Given passage:

Nick Grimshaw just misquoted Albert Einstein, twice
And, in doing so, Grimmy has disproved the theory of relativity
Nick ‘Grimmy’ Grimshaw didn’t just become the host of the Radio 1 Breakfast Show by clicking the heels of his red Topman shoes together three times and wishing for it. No, Sir, Grimmy sought out wisdom from the great thinkers of his age. Thinkers such as his sometime E4 co-host Miquita Oliver, who famously said:
Eagle-eyed viewers might spot that, although Miquita Oliver might have spoken unto Grimmy that “madness is when you keep doing the same thing and expect the same results”, it’s an eerily similar quote to little-known early-twentieth century physicist Albert Einstein. And they may also note that, in Einstein’s version, madness was doing the same thing and expecting different results.
Old Albert’s version can both be applied to science – the futility of repeating scientific experiments which you’ve already established the conclusions of – but also more broadly to the maddening shortcomings of mankind – doomed to repeat the mistakes of the past by never learning from our mistakes. Grimmy’s version is slightly harder to interpret, but it makes total sense when you consider it in the career of a breakfast show host...
For instance, you might find listening to the same four songs on repeat for three hours to be absolutely maddening, but Grimmy thinks the opposite. When Grimmy queues up James Arthur’s number one smash hit Say You Won’t Go to play twice in a row, he doesn’t expect it to play both times. Grimmy thinks it is madness to expect that. And so he does it. And so James Arthur comes on again. The notes are the same, the lyrics are the same, the duration is the same, but Grimmy hears a different song every time. Because Grimmy knows better than Albert Einstein.

Exercise data:
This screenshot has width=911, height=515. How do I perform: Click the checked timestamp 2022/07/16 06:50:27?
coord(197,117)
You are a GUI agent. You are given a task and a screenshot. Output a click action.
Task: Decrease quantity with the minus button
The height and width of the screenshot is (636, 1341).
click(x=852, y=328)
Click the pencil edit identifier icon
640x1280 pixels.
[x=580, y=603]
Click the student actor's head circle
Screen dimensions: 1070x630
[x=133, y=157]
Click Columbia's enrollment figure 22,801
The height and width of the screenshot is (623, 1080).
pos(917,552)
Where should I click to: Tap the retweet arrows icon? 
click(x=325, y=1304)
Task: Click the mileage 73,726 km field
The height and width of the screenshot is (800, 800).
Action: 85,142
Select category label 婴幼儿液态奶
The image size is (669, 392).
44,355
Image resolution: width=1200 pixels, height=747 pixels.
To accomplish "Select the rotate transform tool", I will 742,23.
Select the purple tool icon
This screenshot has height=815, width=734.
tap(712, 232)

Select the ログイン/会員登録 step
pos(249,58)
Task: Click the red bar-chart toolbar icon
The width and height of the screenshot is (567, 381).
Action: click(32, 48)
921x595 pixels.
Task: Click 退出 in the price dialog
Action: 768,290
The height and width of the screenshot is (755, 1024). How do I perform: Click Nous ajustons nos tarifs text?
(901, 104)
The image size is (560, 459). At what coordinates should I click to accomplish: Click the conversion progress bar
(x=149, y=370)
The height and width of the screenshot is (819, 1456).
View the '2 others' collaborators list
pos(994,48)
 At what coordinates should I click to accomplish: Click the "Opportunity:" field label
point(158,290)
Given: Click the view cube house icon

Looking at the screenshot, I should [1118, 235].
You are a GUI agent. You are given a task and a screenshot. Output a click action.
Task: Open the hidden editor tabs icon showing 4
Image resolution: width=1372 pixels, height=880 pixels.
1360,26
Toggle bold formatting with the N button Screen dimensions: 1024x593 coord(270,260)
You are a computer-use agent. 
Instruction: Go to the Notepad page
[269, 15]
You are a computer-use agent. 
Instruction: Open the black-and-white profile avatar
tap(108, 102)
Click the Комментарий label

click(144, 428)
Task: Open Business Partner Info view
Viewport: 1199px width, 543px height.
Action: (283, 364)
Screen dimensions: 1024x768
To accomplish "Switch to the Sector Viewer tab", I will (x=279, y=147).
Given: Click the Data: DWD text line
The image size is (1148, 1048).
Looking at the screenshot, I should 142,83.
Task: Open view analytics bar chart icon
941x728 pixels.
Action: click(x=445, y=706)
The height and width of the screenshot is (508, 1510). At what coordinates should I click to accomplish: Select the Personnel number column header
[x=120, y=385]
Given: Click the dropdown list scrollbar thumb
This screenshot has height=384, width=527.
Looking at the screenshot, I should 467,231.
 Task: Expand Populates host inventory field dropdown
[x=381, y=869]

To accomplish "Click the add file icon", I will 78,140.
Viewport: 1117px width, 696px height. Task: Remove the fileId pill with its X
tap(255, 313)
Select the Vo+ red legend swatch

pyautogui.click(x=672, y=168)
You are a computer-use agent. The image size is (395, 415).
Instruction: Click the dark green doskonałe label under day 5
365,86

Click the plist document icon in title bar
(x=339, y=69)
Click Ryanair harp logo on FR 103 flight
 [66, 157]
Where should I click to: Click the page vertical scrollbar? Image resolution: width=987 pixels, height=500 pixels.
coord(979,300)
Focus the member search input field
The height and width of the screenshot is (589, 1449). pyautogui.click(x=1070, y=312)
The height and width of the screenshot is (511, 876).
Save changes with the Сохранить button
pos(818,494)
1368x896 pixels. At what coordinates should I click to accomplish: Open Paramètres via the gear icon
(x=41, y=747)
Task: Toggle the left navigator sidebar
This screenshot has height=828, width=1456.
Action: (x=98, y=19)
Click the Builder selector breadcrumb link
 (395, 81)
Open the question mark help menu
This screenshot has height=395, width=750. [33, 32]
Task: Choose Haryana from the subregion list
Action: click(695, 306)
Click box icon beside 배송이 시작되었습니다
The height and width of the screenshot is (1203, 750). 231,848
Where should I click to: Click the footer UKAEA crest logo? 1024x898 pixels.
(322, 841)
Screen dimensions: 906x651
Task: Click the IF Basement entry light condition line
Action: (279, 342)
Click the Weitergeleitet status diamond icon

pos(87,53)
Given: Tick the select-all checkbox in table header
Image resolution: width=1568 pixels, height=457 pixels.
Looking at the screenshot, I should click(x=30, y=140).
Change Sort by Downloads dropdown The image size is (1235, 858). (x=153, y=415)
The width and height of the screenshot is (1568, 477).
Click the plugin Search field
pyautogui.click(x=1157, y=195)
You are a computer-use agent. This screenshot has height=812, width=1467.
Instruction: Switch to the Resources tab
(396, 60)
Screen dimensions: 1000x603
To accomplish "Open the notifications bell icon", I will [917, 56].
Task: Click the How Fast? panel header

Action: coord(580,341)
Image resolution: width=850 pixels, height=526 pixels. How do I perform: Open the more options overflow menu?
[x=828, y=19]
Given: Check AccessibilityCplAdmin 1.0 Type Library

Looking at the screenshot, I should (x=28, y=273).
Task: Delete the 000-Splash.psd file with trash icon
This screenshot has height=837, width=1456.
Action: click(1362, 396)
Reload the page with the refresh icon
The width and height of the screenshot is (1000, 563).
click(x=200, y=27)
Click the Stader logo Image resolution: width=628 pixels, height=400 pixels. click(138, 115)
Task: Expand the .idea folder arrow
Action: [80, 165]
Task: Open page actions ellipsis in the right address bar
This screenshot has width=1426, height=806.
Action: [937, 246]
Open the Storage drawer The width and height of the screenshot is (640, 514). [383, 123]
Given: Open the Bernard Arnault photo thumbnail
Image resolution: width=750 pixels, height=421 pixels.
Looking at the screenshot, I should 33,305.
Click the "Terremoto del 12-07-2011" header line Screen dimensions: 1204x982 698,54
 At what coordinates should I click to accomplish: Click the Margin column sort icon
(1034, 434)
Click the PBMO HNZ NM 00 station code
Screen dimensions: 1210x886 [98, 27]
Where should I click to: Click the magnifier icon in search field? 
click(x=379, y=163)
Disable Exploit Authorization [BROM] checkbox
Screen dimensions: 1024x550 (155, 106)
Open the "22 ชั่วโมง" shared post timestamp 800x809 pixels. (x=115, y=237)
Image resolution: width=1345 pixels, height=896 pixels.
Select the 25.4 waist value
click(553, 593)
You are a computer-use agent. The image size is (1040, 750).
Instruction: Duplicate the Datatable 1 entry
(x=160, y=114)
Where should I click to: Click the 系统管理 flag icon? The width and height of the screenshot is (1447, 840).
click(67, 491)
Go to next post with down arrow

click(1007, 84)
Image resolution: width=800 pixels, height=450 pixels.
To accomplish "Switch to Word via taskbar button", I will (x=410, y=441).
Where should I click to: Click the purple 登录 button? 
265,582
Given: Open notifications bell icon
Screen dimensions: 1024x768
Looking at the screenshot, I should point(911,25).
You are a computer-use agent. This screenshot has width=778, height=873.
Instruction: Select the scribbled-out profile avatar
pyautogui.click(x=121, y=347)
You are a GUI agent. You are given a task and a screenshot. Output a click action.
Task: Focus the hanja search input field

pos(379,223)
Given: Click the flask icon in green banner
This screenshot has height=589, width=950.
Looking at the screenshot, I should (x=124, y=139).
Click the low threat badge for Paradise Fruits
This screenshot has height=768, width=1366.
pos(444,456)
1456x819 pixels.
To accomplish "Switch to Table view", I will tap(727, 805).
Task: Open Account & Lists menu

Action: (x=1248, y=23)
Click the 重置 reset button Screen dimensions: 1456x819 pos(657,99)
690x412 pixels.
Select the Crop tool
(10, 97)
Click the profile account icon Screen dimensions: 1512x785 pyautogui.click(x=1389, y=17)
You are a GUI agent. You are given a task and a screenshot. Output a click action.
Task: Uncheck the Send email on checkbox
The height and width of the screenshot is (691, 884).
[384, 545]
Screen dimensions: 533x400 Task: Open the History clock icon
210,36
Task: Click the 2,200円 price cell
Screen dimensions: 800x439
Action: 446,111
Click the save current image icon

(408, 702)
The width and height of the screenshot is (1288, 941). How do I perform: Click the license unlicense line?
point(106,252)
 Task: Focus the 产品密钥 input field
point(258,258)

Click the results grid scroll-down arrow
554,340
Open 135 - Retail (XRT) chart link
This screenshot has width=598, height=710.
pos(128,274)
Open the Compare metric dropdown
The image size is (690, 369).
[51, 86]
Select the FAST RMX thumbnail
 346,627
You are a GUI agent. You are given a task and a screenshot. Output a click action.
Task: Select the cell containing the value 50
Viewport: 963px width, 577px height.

Action item A: In the article about Nick Grimshaw, which James Arthur song does Grimmy queue up to play twice in a row?
Action item B: Return the part of the article about Nick Grimshaw starting with "Nick Grimshaw just" and going on through "expecting different results.".
The listing comes from a different source than the article about Nick Grimshaw.

Final answer A: Say You Won't Go

Final answer B:
Nick Grimshaw just misquoted Albert Einstein, twice
And, in doing so, Grimmy has disproved the theory of relativity
Nick ‘Grimmy’ Grimshaw didn’t just become the host of the Radio 1 Breakfast Show by clicking the heels of his red Topman shoes together three times and wishing for it. No, Sir, Grimmy sought out wisdom from the great thinkers of his age. Thinkers such as his sometime E4 co-host Miquita Oliver, who famously said:
Eagle-eyed viewers might spot that, although Miquita Oliver might have spoken unto Grimmy that “madness is when you keep doing the same thing and expect the same results”, it’s an eerily similar quote to little-known early-twentieth century physicist Albert Einstein. And they may also note that, in Einstein’s version, madness was doing the same thing and expecting different results.